=== GIVEN ENTRIES ===
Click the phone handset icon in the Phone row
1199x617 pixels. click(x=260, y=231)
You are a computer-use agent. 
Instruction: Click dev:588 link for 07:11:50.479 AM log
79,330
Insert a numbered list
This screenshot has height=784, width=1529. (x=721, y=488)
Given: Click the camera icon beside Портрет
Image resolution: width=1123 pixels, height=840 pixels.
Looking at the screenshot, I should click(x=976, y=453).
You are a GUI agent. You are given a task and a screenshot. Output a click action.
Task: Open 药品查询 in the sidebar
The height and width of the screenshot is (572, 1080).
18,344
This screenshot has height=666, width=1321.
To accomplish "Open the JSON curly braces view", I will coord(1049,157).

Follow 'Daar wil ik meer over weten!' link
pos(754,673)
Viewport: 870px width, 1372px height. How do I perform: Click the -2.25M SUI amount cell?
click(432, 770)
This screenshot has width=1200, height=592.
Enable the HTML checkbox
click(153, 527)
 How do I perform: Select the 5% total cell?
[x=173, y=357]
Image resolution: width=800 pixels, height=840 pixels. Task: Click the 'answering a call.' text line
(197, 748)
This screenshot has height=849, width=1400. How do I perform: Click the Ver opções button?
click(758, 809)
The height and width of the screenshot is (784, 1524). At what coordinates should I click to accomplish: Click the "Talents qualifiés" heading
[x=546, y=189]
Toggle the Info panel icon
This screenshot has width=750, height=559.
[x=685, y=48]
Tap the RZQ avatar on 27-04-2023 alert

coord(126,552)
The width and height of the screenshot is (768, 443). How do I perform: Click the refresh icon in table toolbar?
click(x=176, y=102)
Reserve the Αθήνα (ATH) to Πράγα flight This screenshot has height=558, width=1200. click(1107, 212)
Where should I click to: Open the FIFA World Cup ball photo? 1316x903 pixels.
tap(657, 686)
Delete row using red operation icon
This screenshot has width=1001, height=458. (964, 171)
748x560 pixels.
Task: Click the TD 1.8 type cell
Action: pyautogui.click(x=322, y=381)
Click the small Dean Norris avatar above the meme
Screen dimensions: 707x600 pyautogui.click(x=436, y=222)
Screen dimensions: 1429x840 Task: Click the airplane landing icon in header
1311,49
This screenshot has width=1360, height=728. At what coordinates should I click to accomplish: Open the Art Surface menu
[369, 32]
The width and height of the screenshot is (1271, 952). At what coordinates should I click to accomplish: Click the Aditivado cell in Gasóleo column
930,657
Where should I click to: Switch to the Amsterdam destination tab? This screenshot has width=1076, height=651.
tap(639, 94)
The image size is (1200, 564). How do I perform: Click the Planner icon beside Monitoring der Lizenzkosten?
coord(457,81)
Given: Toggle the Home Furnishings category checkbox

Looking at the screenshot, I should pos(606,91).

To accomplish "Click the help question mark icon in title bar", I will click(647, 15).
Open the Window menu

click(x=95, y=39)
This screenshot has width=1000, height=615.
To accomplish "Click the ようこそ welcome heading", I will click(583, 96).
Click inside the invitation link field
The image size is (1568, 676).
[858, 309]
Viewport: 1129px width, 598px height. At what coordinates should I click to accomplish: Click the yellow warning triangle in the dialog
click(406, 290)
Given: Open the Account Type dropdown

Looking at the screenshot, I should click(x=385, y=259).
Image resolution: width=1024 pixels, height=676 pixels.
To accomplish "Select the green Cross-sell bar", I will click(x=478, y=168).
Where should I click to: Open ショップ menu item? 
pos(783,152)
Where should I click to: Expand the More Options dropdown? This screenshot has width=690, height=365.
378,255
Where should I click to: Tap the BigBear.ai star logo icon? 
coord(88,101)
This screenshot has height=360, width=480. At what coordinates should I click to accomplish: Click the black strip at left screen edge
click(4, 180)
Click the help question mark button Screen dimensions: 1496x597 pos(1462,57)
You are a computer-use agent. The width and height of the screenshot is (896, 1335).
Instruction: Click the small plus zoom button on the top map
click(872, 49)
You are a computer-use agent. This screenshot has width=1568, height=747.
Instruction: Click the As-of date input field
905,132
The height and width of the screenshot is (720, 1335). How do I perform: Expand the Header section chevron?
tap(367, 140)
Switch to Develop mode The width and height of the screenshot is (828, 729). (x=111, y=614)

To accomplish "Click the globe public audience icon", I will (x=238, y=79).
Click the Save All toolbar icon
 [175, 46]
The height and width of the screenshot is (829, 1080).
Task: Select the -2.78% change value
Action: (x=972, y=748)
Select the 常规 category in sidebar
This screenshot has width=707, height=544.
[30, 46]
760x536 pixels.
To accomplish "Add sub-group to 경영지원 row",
===
> _TASK OBJECTIVE_
Go through the data and return each line where the word "agent" appears.

> _RESPONSE_
You are a computer-use agent. 
You are a GUI agent. You are given a task and a screenshot. Output a click action.
You are a computer-use agent. The width and height of the screenshot is (896, 1335).
You are a computer-use agent. This screenshot has width=1568, height=747.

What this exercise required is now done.